Enc Engine bit rate Enc Time (sec) fps SSIM(ALL)
x264 SW 7 Mbps 1245 5.34 0.955274
x264 SW 3.5 Mbps 1095 6.26 0.935873
QSV h264 7 Mbps 86 65 0.950438
QSV h264 3.5 Mbps 90 61 0.928495
NVEnc h265 7 Mbps 23 253 0.959321
NVEnc h265 3.5 Mbps 21 251 0.940422

 

x264 SWエンコードはvery slow設定で行っていますが、同じビットレートでSSIMを比較するとh264とh265ではハードウェアエンコードのほうがSSIM値で見ると、画質はよいという評価になりました。一方で、特に動きが激しい部分の静止画を切り出すと明らかに破綻している箇所が見受けられます。動画を普通に再生していても、なんかブロックノイズで乱れているなとぱっと見くらべてわかる箇所が多いです。HWエンコードの場合、静止画で比較してしまうとディテールがつぶれる傾向にあるのはよくわかりますが、その点はぶっちゃけ静止画比較しないとわからないです。

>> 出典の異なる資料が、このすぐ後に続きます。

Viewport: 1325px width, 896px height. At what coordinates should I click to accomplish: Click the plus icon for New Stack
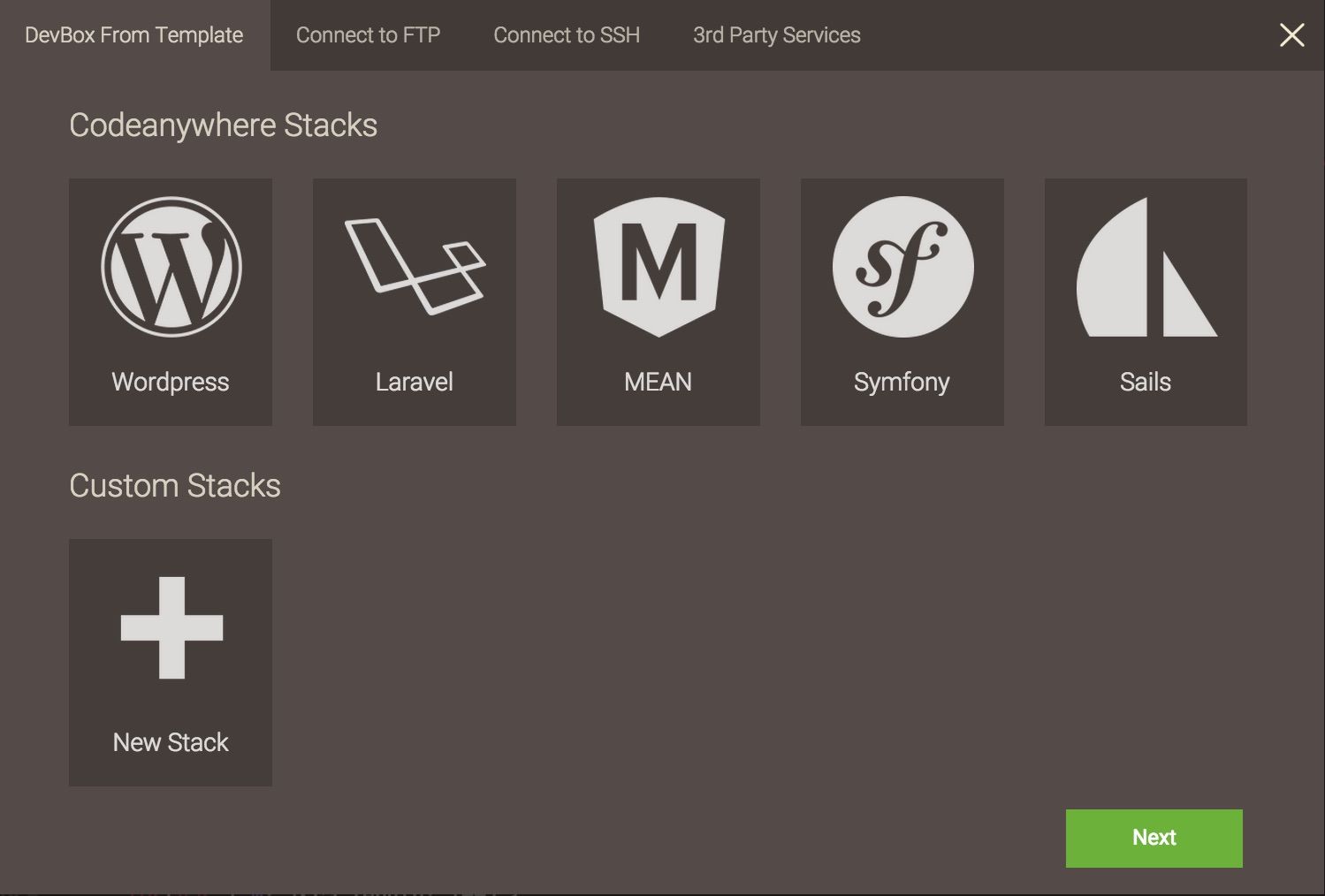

圧倒的なのはエンコード速度ですよね。うちのCPUがもともとしょぼいというのはもちろんありますが、画質をある程度犠牲にしたとしても、このエンコード速度は評価すべきなので何とか使いこなしたいです。

 

続いてパターン2、私がよくエンコードしている素材での検証です。

 

パターン2:ソース=おしゃれイズム

PVのように頻繁に画面に動きがある素材ではなく、トーク中心の番組を想定したソースです。その結果が下記になります。

 

Enc Engine bit rate SSIM(ALL) memo
x264 SW 7 Mbps 0.989521 VBR 2pass
NVEnc x265 7 Mbps 0.992152 --vbrhq 0 --vbr-quality 20
NVEnc x265 5 Mbps 0.991126 --vbrhq 0 --vbr-quality 22

 

私の場合、少し高画質でエンコードしたいケースでは7Mbps、ドラマなど、特にこだわりない場合は3.5Mbpsでこれまでエンコードしていました。--vbr-quality 22はパターン2のソースでこのサイズになる値を探して決めています。--vbrhq 0 --vbr-quality 20はパターン3のハケンの品格第一話を3.5Mbpsになるように見つけた設定でパターン2をエンコードした結果です。どちらも多少、やはりディテールはつぶれる傾向にありますが、SSIMは0.99を超えています。動きが激しい部分を切り出して見つけてこないと、7Mbpsと5Mbpsの違いは私の眼にはよくわかりませんでした。トーク系の番組であれば、私のケースでは-vbr-quality 20で十分かもしれません。ソースにも依存すると思うので、もう少しいろいろな素材で検証が必要な気がします。

 

最後にパターン3、頻繁にエンコードしている実写ドラマ系です。

パターン3:ソース=ハケンの品格 第一話

 

Enc Engine bit rate SSIM(ALL) memo
x264 SW 3.5 Mbps 0.990103 VBR 2pass
NVEnc x265 3.5 Mbps 0.993178 --vbrhq 0 --vbr-quality 22
NVEnc x265 2.6 Mbps 0.992752 --vbrhq 0 --vbr-quality 24

 

たまにスマホから見返してみるような使い方しかしていないから、--vbr-quality 24で十分な気がする。